Making Large Language Models Better Reasoners with Orchestrated Streaming Experiences
Liu, Xiangyang, He, Junliang, Qiu, Xipeng
Large language models (LLMs) can perform complex reasoning by generating intermediate thoughts under zero-shot or few-shot settings. However, zero-shot prompting always encounters low performance, and the superior performance of few-shot prompting hinges on the manual-crafted demonstrations. In this paper, we present RoSE (Reasoning with Orchestrated Streaming Experiences), a general framework for solving reasoning tasks that can self-improve without complex external efforts.
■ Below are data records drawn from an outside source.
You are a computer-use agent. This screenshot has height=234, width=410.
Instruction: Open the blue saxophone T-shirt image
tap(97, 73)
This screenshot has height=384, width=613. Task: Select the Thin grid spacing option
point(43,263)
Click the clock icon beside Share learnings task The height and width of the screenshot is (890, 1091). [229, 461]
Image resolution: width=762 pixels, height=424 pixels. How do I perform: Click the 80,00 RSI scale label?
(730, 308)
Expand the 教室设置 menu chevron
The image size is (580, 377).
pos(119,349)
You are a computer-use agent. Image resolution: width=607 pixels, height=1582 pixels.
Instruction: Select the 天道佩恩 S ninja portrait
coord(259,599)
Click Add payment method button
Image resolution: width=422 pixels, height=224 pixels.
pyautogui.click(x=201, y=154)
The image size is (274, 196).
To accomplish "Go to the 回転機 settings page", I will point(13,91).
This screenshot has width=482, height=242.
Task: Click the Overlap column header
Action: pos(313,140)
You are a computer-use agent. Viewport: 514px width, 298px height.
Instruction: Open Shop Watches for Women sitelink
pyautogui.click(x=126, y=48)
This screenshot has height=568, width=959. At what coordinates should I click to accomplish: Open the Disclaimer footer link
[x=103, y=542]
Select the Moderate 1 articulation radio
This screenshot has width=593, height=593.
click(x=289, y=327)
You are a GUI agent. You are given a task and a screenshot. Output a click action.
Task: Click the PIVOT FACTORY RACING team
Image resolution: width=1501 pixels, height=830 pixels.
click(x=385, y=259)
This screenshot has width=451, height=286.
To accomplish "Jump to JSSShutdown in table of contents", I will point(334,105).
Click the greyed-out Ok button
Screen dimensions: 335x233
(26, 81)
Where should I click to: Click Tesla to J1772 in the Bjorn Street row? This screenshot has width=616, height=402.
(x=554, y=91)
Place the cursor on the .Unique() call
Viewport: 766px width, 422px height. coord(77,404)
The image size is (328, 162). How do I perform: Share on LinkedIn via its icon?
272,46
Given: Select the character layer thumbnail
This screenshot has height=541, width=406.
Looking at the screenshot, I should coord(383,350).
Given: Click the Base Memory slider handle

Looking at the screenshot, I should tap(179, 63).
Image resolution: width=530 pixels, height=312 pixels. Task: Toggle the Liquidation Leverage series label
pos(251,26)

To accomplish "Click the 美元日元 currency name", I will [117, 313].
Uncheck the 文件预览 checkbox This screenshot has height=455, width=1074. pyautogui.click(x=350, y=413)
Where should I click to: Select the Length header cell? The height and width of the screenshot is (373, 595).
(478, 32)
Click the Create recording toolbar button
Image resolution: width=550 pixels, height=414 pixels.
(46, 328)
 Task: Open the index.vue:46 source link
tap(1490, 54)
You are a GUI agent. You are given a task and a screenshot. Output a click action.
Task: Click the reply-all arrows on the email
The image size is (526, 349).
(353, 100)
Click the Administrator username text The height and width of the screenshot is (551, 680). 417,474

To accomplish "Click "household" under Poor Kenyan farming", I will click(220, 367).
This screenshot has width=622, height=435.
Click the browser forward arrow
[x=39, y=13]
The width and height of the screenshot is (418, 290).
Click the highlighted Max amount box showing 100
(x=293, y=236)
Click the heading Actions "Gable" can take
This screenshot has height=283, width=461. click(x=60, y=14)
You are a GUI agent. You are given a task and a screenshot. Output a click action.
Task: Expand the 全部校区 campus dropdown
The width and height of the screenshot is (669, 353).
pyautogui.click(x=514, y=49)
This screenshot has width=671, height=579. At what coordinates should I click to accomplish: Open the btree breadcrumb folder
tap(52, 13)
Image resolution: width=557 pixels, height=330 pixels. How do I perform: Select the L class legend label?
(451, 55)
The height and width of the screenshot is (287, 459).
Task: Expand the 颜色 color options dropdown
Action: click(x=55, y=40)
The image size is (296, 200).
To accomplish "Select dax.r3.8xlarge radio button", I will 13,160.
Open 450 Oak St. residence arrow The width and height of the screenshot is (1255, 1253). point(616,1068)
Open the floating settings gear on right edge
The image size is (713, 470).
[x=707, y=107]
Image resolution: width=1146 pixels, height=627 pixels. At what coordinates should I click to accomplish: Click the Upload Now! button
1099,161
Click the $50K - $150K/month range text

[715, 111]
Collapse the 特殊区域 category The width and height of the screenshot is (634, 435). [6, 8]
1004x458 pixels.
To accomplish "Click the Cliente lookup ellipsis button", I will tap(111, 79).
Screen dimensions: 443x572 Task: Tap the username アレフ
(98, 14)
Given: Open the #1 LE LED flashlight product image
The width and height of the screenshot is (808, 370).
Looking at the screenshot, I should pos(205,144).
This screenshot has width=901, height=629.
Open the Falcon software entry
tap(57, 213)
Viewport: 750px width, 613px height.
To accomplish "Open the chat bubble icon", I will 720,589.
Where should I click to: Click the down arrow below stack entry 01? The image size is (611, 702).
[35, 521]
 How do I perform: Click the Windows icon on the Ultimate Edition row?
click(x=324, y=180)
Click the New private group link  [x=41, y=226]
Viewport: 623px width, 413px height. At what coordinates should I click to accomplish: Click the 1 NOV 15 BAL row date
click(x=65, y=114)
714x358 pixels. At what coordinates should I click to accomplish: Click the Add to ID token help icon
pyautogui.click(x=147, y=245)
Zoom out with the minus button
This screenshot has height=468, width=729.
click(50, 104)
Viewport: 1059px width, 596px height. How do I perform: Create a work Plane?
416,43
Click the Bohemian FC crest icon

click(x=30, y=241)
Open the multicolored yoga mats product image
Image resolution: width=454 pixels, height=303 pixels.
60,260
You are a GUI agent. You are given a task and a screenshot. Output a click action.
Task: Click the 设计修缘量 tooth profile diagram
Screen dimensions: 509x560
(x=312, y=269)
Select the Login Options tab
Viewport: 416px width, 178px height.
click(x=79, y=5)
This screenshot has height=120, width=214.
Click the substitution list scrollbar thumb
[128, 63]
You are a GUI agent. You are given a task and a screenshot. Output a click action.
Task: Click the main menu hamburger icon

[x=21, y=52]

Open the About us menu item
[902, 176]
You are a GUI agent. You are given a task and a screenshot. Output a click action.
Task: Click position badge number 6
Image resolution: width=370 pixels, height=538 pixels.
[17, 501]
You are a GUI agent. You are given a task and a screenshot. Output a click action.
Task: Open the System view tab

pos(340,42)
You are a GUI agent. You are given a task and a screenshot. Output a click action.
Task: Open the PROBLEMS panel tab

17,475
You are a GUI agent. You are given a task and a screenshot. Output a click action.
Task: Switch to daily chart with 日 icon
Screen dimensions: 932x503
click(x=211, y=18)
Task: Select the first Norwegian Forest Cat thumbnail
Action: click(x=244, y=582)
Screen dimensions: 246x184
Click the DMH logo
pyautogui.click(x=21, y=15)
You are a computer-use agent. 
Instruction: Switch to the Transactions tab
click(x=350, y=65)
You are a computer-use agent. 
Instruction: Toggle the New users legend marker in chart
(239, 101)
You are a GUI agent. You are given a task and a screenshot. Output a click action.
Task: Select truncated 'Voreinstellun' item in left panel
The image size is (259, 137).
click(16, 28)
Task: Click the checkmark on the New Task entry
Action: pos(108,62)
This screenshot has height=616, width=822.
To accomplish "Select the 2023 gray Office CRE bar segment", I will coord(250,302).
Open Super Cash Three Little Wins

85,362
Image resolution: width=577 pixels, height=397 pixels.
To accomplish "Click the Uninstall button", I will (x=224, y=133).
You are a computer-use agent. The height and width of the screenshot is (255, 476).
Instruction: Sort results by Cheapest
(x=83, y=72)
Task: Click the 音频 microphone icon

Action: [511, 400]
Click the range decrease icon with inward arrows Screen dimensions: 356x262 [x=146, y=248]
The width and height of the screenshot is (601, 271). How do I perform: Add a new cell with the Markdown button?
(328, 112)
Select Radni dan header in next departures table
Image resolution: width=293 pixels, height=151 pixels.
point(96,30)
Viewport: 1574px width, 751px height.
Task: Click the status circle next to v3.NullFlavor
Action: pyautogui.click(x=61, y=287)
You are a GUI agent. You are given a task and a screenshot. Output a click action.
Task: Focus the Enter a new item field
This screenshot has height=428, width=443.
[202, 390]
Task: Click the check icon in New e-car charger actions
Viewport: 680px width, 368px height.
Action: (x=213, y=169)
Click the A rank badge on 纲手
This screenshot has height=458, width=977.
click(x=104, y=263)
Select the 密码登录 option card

To enable RoSE, we describe an architecture that extends an LLM to store all answered questions and their thoughts in a streaming experience pool then orchestrates helpful questions from the pool to assist in answering new questions. To set up a question-aware orchestration mechanism, RoSE first calculates the similarity of each question in the pool with a new test question. Since the solution to each answered question is not always correct, RoSE will sort the questions according to their similarity with the new question, and then uniformly divide them into multiple buckets. It finally extracts one question from each bucket to make these extracted questions more diverse. To make these extracted questions help RoSE answer new questions as much as possible, we introduce two other attributes of uncertainty and complexity for each question. RoSE will preferentially select the questions with low uncertainty and high complexity from each bucket. We evaluate the versatility of RoSE in various reasoning tasks, LLMs, and CoT methods.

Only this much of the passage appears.